STOCKHOLM (Reuters) – Thailand’s embassy in Sweden has received a letter threatening the Southeast Asian country with attacks like those on Spain in retaliation for sending troops to Iraq, Thai and Swedish officials said on Wednesday.
“Since Thailand has cooperated with U.S.A., the Satan’s states, and have interfered in the concern of Iraq by sending 443 Thai soldiers to the occupied land, we have our duty to inform you that Thailand is one of our targets after Spain,” reads the letter, in ungrammatical English and dated March 31.
The Swedish Foreign Ministry confirmed the text of the letter, which concludes with the Muslim phrase “Insha Allah” or “God be willing” and the phrase: “Peace be upon those who follow the guidance.”
Thai officials said it was signed with the Arabic name Al Bashir al-Makkawi.

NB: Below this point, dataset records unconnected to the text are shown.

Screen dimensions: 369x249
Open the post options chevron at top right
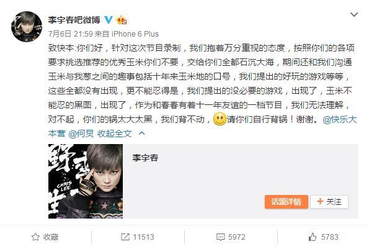pyautogui.click(x=354, y=15)
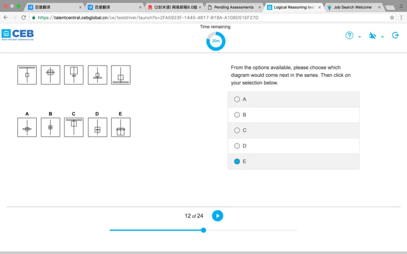Click the selected E answer row
Viewport: 407px width, 254px height.
[293, 162]
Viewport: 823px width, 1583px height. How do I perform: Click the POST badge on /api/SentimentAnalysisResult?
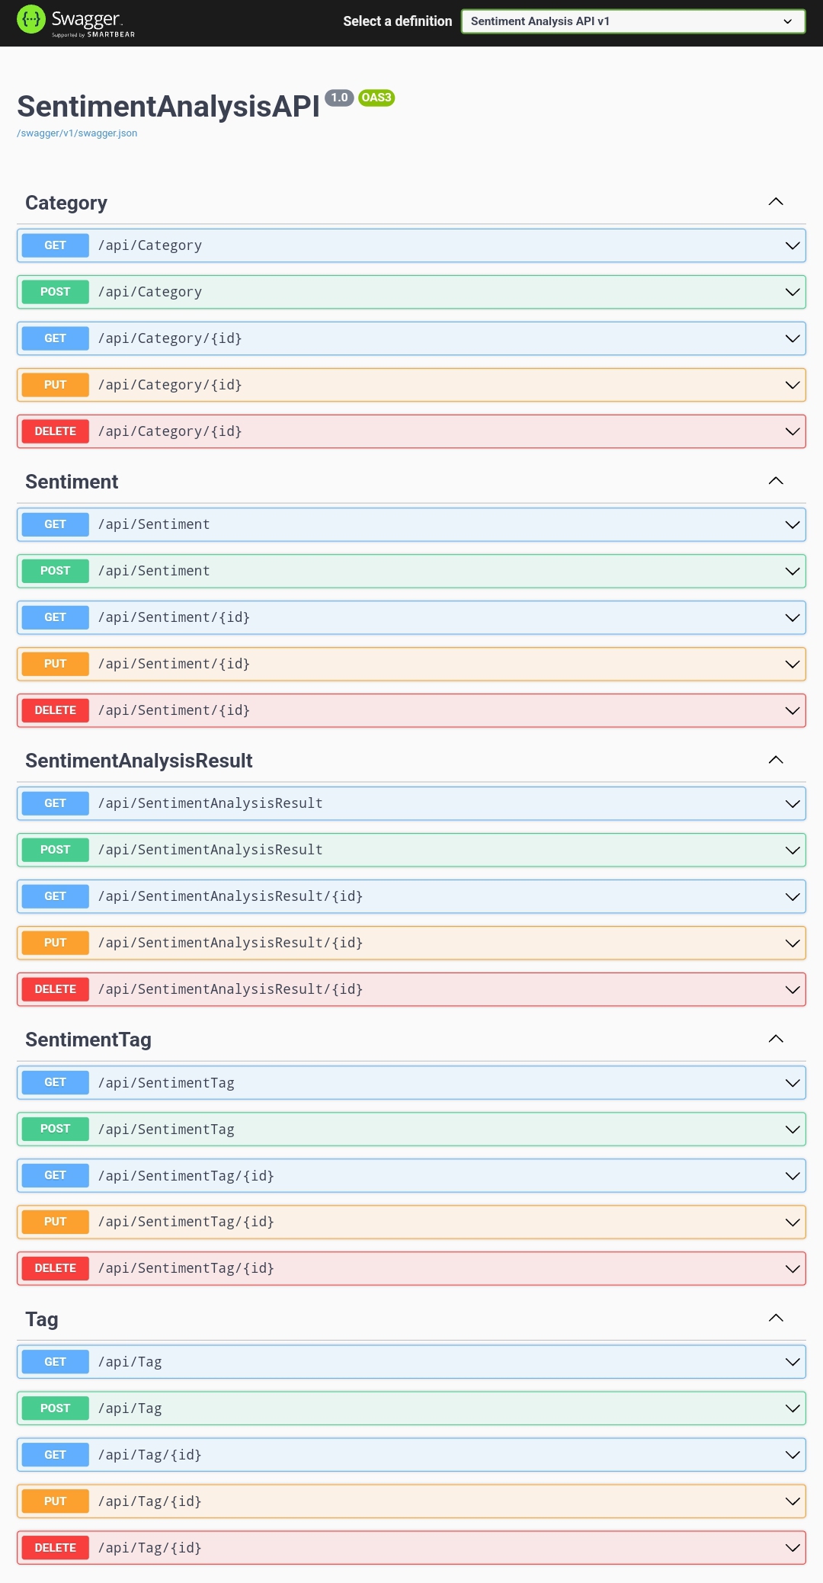coord(55,849)
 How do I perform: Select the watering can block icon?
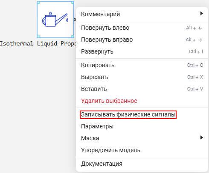coord(55,20)
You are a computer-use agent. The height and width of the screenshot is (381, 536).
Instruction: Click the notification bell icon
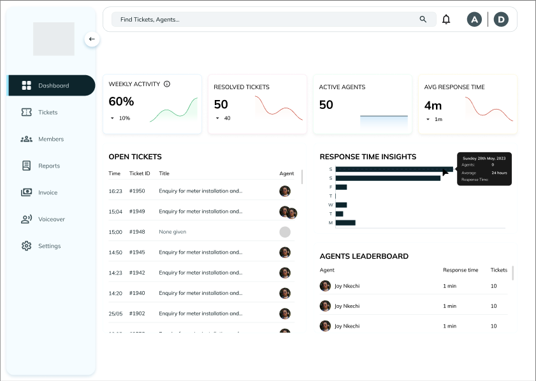pyautogui.click(x=446, y=19)
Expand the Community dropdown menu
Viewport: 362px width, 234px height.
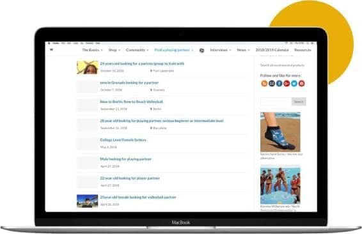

“We are aware of this and we are working on it,” said a senior officer at Sweden’s Sapo security police.
“An investigation is under way into where it came from and who sent the letter,” Bengt Berglund, an inspector at Stockholm police’s diplomatic unit, told Reuters. It was the first such threat reported by any embassy in Stockholm since the March 11 Madrid train bombings that killed 191 people, Berglund said.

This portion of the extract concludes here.